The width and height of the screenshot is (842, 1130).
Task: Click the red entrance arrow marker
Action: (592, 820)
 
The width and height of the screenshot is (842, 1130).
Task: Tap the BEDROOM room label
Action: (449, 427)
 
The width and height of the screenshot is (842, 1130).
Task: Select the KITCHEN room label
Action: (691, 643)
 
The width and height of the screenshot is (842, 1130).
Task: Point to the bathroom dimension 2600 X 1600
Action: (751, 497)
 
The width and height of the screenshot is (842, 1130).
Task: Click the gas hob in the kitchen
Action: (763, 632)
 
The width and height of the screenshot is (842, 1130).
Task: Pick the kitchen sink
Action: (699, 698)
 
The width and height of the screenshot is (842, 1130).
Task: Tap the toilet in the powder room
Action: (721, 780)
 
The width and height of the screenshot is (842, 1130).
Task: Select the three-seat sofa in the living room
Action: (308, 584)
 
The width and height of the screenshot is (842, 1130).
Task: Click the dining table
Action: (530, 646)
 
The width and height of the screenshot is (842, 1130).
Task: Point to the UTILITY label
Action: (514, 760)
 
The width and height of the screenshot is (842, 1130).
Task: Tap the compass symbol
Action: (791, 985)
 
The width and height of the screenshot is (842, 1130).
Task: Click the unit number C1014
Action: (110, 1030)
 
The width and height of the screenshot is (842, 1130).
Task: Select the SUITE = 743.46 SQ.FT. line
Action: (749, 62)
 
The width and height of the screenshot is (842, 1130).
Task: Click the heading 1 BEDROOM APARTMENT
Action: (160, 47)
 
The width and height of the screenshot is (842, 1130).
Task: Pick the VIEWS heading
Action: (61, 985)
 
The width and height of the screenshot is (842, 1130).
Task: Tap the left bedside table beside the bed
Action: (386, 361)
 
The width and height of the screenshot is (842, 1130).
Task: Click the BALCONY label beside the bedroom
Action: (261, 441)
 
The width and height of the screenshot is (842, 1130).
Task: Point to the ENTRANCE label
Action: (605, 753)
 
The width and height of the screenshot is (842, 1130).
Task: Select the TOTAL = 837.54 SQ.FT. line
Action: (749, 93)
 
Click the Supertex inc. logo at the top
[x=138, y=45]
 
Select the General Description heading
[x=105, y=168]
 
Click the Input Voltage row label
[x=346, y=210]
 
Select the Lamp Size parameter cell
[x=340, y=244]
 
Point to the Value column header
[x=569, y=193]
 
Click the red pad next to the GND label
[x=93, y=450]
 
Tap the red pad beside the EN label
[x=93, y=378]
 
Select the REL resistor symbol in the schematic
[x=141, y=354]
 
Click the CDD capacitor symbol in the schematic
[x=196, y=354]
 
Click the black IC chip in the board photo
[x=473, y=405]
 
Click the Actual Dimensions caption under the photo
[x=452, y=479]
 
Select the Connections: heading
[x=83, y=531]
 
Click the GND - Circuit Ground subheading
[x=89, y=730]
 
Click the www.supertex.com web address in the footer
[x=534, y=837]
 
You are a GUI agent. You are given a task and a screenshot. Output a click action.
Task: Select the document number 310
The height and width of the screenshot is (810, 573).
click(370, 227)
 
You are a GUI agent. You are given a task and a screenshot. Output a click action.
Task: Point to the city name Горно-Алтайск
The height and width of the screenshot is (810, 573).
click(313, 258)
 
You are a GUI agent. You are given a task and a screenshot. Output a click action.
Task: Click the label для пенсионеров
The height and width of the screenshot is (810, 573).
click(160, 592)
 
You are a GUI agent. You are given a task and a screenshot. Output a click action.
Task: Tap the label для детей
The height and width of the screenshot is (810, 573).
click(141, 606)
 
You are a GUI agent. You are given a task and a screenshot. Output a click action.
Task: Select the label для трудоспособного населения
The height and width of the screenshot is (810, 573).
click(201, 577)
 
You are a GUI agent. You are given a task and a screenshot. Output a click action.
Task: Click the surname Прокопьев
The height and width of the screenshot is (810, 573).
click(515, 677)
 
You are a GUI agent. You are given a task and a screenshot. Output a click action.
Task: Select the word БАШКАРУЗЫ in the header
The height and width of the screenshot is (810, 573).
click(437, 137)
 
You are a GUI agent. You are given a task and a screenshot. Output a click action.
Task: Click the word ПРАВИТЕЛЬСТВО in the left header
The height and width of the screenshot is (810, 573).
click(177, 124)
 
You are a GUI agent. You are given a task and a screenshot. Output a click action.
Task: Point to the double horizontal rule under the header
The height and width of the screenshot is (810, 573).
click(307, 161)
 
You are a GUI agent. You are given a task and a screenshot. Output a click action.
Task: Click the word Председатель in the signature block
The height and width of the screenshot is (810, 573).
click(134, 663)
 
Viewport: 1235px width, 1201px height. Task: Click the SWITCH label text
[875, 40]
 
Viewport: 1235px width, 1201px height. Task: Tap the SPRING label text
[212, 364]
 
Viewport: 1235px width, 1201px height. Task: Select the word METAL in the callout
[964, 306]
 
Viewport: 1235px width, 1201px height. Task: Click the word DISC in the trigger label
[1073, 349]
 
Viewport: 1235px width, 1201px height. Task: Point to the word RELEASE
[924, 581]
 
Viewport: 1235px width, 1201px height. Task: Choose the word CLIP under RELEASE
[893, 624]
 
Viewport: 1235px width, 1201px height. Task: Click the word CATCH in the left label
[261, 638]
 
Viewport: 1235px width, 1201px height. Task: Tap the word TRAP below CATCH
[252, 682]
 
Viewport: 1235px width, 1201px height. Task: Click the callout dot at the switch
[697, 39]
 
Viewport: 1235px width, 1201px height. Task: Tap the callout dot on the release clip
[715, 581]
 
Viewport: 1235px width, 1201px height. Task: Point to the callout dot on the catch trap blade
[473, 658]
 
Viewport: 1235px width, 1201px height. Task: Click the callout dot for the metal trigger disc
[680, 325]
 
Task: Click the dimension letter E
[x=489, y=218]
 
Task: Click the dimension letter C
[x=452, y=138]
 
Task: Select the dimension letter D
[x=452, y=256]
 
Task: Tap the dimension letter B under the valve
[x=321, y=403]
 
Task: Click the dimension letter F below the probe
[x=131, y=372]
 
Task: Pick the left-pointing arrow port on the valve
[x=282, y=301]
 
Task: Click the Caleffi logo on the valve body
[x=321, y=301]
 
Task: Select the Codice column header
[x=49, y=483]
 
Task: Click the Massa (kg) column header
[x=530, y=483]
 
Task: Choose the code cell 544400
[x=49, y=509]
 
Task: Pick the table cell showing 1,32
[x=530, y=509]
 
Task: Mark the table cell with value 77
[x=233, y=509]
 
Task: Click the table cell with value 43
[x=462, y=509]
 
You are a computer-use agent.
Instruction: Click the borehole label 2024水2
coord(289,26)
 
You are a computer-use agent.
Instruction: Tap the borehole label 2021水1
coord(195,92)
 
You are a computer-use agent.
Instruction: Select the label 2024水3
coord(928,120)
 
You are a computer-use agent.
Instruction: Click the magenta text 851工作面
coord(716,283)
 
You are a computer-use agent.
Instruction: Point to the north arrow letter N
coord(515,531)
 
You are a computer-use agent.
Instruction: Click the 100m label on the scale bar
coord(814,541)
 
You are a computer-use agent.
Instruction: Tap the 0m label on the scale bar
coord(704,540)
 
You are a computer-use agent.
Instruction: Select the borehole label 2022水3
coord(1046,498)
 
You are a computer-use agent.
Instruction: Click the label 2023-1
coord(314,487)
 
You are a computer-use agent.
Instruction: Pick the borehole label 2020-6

________________

Short task —
List each line of the records above that contains the word "borehole", copying every such line in full. Case counts.

Result of the task —
Instruction: Click the borehole label 2024水2
Instruction: Tap the borehole label 2021水1
Instruction: Select the borehole label 2022水3
Instruction: Pick the borehole label 2020-6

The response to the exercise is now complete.